**Request:** Can you copy out the entries below word for word, starting at the line that contains "Find the location of a" and continuing through the final entry, with the pictures left out?

Entries in a dataset:
- - - -

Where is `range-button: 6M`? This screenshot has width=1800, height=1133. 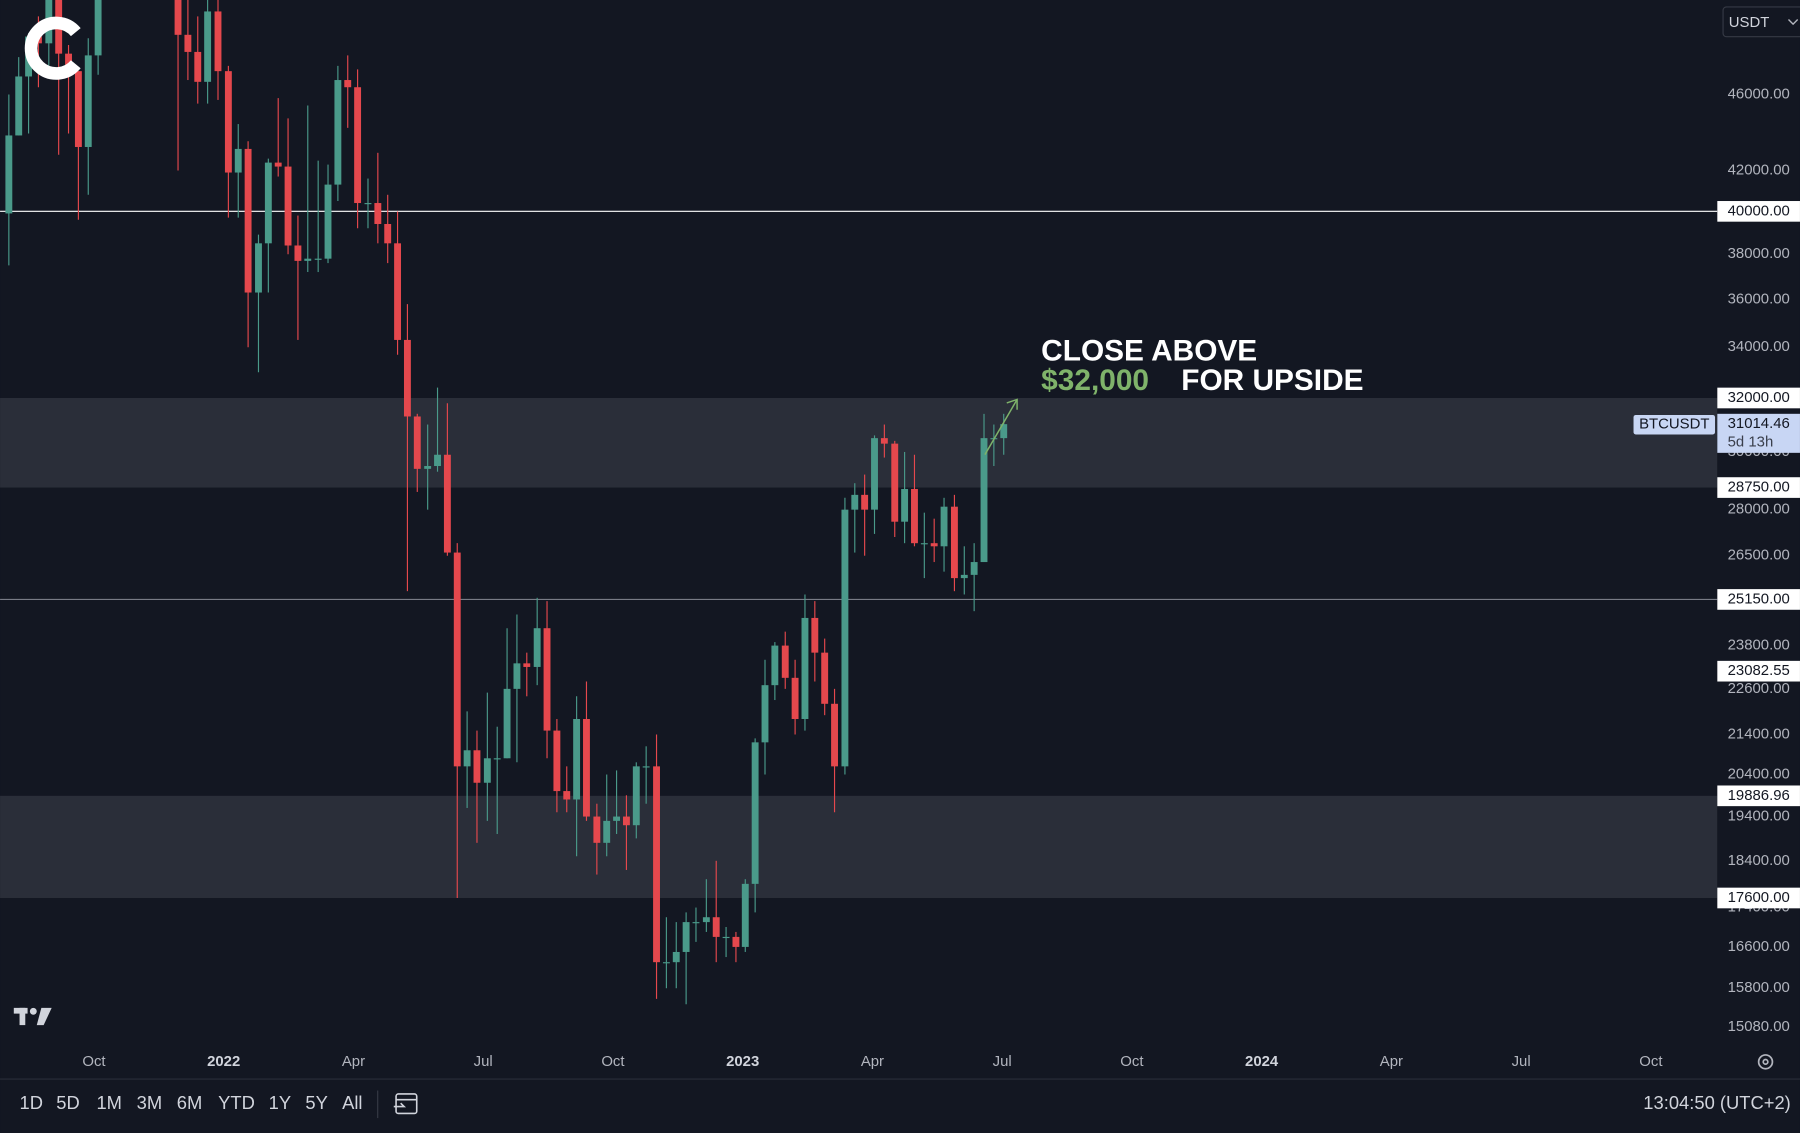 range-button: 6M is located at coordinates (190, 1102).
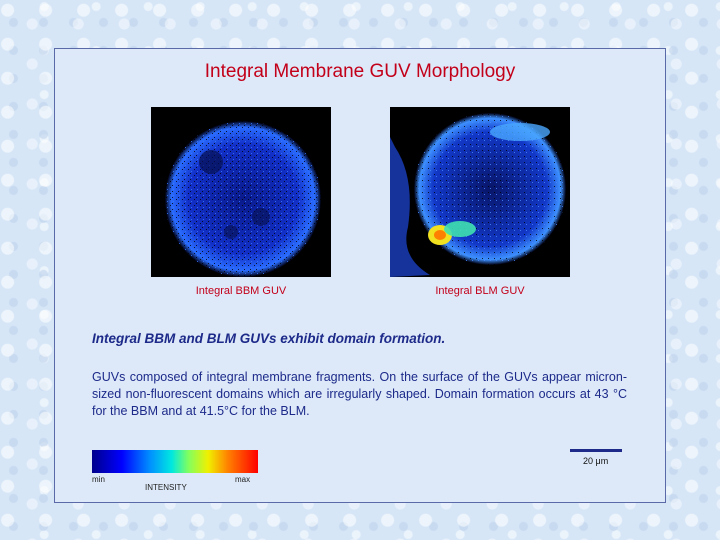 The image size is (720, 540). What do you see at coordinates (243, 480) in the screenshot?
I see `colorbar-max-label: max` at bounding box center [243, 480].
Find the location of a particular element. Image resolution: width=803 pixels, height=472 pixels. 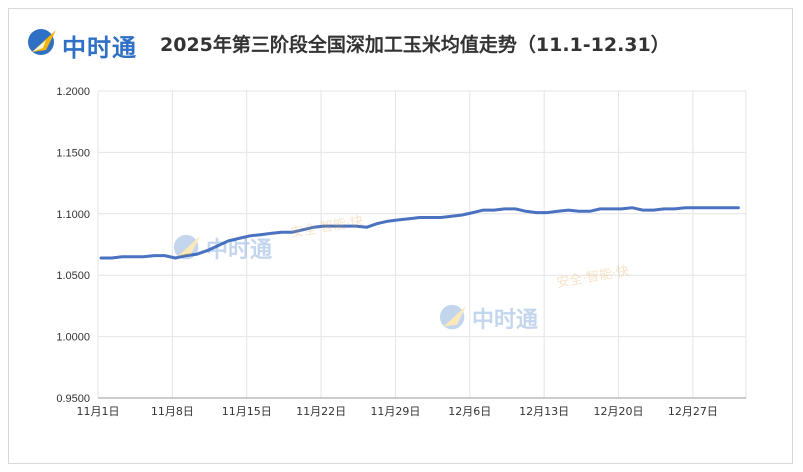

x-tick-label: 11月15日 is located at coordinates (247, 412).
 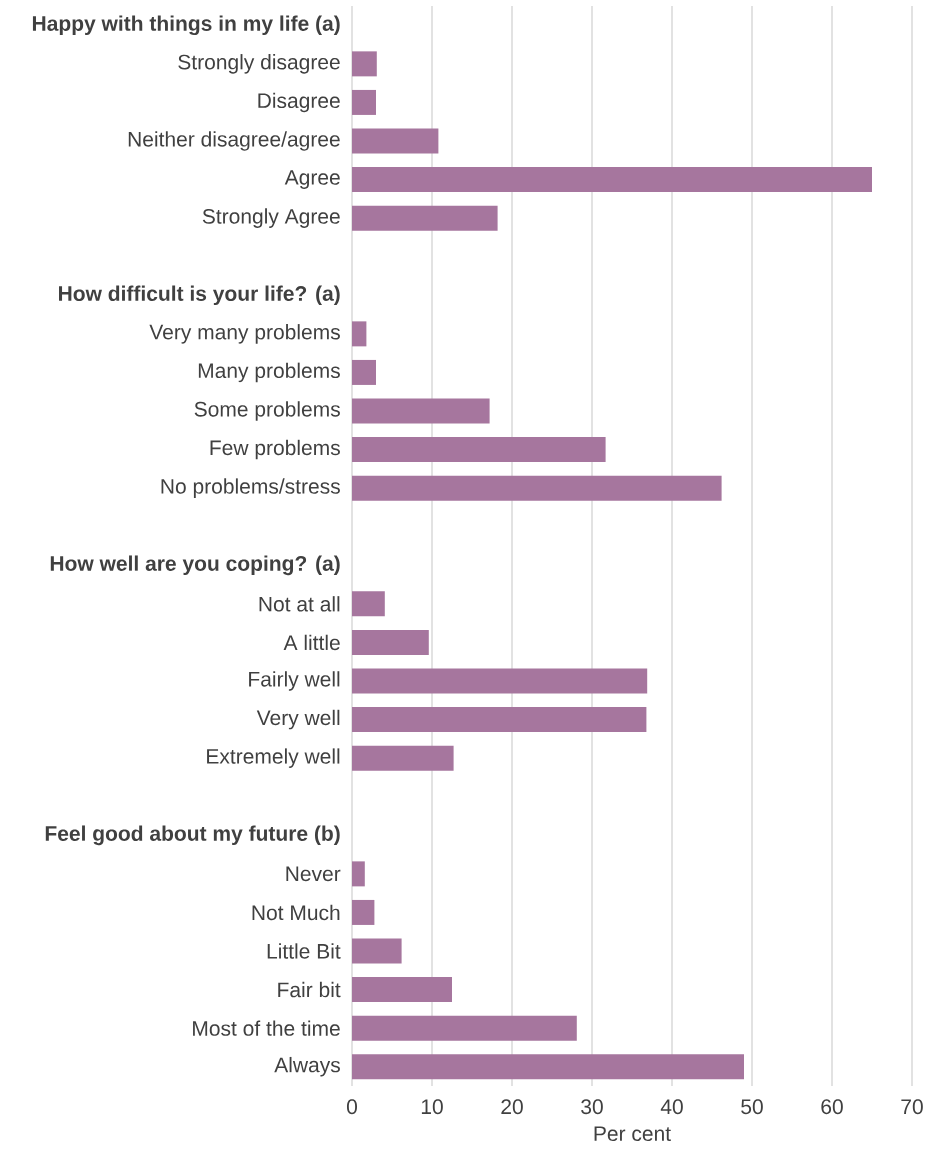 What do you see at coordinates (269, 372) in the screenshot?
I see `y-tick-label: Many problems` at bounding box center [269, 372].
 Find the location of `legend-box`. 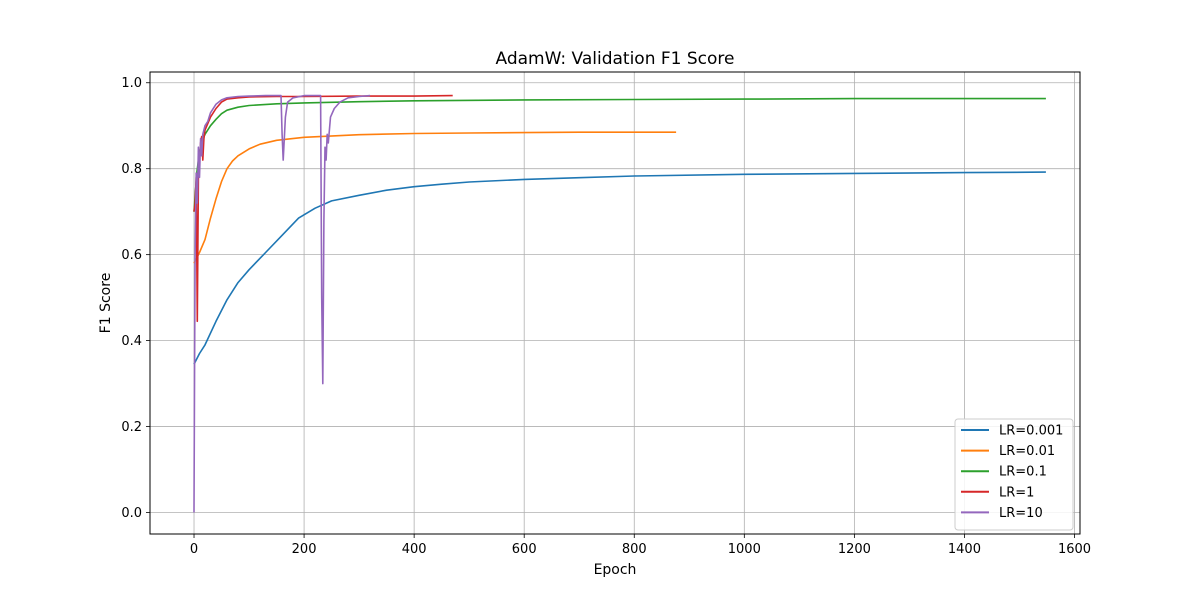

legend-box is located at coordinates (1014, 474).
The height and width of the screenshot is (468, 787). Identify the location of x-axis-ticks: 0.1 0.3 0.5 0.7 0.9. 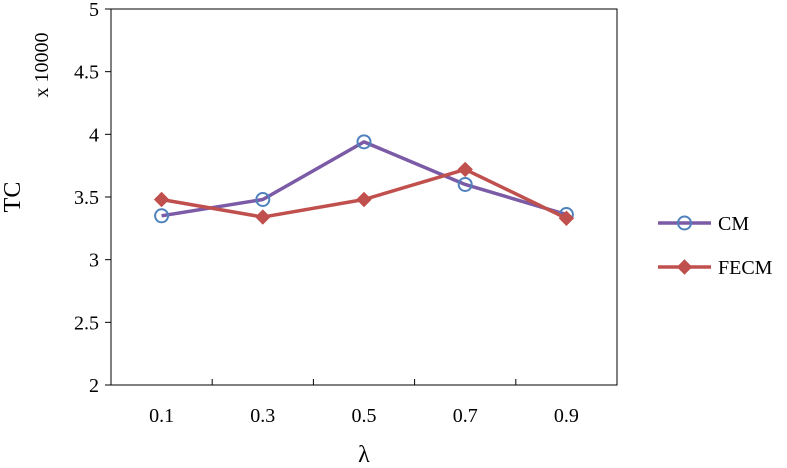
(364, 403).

- - - -

**Expected answer:**
Find the location of a particular element. Image resolution: width=803 pixels, height=472 pixels. 

x-tick-label: 11月15日 is located at coordinates (247, 412).
  What do you see at coordinates (269, 372) in the screenshot?
I see `y-tick-label: Many problems` at bounding box center [269, 372].
 Find the location of `legend-box`. 

legend-box is located at coordinates (1014, 474).
The height and width of the screenshot is (468, 787). Identify the location of x-axis-ticks: 0.1 0.3 0.5 0.7 0.9. 
(364, 403).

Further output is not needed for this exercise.